State-Based Property Testing Tutorial
State-Based Property Testing Tutorial
Follow Along
Please feel to play along and tinker with the code.
$ ./sbt
> example/runMain hedgehog.examples.state.KVTest
The Problem
To start with let's define an interface/abstraction for something we want to test against, the most basic key/value store:
trait KV {
def put(k: String, v: String): Unit
def get(k: String): Option[String]
}
Now let's write some normal property tests to test it:
def testPut(kv: KV): Property =
for {
k <- genKey
v <- genValue
} yield {
kv.put(k, v)
kv.get(k) ==== Some(v)
}
def testGetMissing(kv: KV): Property =
for {
v <- genValue
} yield {
kv.get(k) ==== None
}
So far so good. But do we think we have tested all the cases? Think about that for a second and let's see what happens...
We're looking at an interface with just two functions, but there are infinite ways in which we can interact with them. How well do are tests scale when we add one more function (ie delete)? Or ten?
What we really want to do is let our property testing library generate the interactions themselves!
Model
At a conceptual level the idea with state-based testing is to "model" the real world with something pure (ie in memory). We then execute real commands against our system/api, and compare the result with what our model expects.
At the technical level the current approach to writing a state-based test is to implement a series of very specific functions for each operation or "command" you want to test.
Firstly let's create our pure domain model for testing. In this case it's
trivial to think of a key-value store as an immutable Map
.
case class State(map: Map[String, String])
For each command you quite often end up just reifying the function arguments in to a data type:
case class Put(key: String, value: String)

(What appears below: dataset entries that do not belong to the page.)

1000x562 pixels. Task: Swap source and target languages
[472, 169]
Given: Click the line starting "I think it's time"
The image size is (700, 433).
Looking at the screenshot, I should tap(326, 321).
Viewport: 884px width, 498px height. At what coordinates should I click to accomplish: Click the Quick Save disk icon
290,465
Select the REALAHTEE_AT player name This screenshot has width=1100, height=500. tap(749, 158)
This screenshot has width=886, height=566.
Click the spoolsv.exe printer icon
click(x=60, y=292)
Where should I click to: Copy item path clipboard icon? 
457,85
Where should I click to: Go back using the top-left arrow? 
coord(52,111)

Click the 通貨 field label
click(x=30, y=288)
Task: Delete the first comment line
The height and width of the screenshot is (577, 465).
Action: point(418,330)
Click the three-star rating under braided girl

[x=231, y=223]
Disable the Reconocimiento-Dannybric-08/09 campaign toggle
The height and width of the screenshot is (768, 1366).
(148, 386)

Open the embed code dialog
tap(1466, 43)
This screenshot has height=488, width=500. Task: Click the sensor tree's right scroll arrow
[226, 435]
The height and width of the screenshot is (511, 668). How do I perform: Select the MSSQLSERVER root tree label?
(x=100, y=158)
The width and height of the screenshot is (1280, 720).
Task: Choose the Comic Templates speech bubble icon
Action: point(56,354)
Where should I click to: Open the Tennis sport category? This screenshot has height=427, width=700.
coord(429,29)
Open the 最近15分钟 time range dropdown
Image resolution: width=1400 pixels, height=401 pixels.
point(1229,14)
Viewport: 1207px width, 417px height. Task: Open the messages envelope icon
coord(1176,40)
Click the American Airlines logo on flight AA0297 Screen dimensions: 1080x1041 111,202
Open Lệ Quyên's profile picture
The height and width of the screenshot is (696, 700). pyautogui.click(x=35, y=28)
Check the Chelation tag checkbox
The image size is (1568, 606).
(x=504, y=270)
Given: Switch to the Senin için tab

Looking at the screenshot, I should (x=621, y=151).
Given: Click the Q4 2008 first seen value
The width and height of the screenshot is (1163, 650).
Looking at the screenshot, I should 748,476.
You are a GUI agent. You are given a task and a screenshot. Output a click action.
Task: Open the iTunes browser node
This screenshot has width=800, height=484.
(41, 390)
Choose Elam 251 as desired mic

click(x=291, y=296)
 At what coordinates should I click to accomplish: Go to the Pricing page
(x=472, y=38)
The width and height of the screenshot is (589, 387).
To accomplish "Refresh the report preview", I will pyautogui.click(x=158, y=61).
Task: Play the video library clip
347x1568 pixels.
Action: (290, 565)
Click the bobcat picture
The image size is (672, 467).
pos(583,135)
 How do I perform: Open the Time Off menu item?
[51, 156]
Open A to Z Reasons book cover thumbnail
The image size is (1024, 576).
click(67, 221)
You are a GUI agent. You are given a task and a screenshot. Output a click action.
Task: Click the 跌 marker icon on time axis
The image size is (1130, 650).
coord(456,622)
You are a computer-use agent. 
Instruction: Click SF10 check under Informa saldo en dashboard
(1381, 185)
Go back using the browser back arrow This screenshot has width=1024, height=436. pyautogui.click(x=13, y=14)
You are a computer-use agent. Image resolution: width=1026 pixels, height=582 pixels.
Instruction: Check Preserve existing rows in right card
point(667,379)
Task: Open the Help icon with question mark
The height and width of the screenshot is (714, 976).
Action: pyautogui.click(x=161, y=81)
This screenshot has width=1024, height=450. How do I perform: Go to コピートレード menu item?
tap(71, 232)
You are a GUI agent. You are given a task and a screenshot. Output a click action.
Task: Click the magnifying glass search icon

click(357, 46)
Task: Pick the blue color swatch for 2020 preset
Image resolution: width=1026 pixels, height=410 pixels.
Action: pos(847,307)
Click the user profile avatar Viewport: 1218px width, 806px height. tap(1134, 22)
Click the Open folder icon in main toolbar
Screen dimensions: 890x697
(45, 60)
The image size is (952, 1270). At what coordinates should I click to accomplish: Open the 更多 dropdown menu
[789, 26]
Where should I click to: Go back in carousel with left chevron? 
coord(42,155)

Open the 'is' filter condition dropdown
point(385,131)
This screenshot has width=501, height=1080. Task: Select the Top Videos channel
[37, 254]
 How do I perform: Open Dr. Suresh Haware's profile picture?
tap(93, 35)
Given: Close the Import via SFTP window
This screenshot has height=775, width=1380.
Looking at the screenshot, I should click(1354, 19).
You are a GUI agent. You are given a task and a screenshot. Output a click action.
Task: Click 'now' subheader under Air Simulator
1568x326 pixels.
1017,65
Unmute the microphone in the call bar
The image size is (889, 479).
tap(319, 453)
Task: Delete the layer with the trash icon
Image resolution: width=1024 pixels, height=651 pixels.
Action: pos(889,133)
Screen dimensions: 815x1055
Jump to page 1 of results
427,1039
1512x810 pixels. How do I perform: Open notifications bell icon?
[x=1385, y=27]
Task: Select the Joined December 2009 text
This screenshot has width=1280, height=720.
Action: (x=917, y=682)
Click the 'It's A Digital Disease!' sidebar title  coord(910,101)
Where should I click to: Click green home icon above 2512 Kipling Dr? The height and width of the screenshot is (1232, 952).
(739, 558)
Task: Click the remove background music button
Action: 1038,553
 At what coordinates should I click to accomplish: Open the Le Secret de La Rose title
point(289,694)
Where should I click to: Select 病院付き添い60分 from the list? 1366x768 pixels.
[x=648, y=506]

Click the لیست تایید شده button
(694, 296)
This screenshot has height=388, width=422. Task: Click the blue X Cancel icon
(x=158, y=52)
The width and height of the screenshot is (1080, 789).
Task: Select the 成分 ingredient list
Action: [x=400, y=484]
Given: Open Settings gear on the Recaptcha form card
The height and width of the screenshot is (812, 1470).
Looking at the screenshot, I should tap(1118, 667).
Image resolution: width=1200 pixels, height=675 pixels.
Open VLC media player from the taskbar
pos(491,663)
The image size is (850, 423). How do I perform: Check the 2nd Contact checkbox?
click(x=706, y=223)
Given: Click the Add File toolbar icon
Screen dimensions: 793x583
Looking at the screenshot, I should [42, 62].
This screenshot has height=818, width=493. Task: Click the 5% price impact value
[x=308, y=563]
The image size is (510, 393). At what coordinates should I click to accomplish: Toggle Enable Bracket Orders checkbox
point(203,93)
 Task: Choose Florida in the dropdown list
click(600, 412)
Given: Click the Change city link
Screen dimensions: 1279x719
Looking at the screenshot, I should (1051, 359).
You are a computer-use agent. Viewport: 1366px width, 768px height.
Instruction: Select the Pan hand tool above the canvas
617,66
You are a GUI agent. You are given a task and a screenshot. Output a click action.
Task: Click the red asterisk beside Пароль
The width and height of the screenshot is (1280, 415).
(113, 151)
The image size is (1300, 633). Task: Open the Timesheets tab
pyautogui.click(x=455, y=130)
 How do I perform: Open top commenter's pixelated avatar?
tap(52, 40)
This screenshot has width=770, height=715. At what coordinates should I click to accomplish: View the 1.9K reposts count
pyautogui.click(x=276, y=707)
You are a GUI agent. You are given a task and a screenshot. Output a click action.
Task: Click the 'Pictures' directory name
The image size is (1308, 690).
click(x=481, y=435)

case class Get(key: String)
For each command you need to implement the Command interface. This can look quite daunting so let's step through it:
def command(kv: KV): CommandIO[State] =
new Command[State, Input, Output] {
def gen(s: State): Option[Gen[Input]]
def execute(i: Input): Either[String, Output]
def update(s: State, i: Input): State
def ensure(s0: State, s1: State, i: Input, o: Output): Result
}
Gen
Firstly, we need to be able to generate random inputs to our command.
The key thing to note is that we take in the current state, which we might want to use to generate some values. There might be cases where no valid input can be generated. For example you need to call put before you can call get. One simple way to generate our operations would be something like:
def gen(s: State): Option[Gen[Put]] =
Some(for {
k <- Gen.string(Gen.ascii, Range.linear(1, 10))
v <- Gen.string(Gen.ascii, Range.linear(1, 10))
} yield Put(k, v))
def gen(s: State): Option[Gen[Get]] =
Some(Gen.string(Gen.ascii, Range.linear(1, 10))
.map(Get(_)))
But how often do we generate the same keys in either case? Shouldn't we try to generate similar keys sometimes?
A slightly better attempt:
def genKey: Gen[String] =
Gen.string(Gen.ascii, Range.linear(1, 10))
def gen(s: State): Option[Gen[Put]] =
Some(for {
k <- s.map.keys.toList match {
case Nil =>
genKey
case h :: t =>
// Choice between known and unknown keys
Gen.frequency1(
50 -> genKey
, 50 -> Gen.element(h, t)
)
}
// Always generate a unique value
v <- Gen.string(Gen.ascii, Range.linear(1, 10))
} yield Put(k, v))
def gen(s: State): Option[Gen[Get]] =
Some((s.map.keys.toList match {
case Nil =>
genKey
case h :: t =>
// Mostly get values we know to exist, but also try values that don't
Gen.frequency1(
80 -> Gen.element(h, t)
, 20 -> genKey
)
}).map(Get(_)))
That's definitely a little more involved, but you can see we're getting a good spread of put/get values with known/duplicate and unknown keys. That should cover everything, which is a critical component of good property testing in general.
Execute
This is the easy bit, just call our operation. Note the lack of our model/state, you can also interact with the "real world".
def execute(i: Put): Either[String, Unit] =
Right(kv.put(i.key, i.value))
def execute(i: Get): Either[String, Option[String]] =
Right(kv.get(i.key))
Update
This is where we need to "model" what we expect that operation to do in our pure state.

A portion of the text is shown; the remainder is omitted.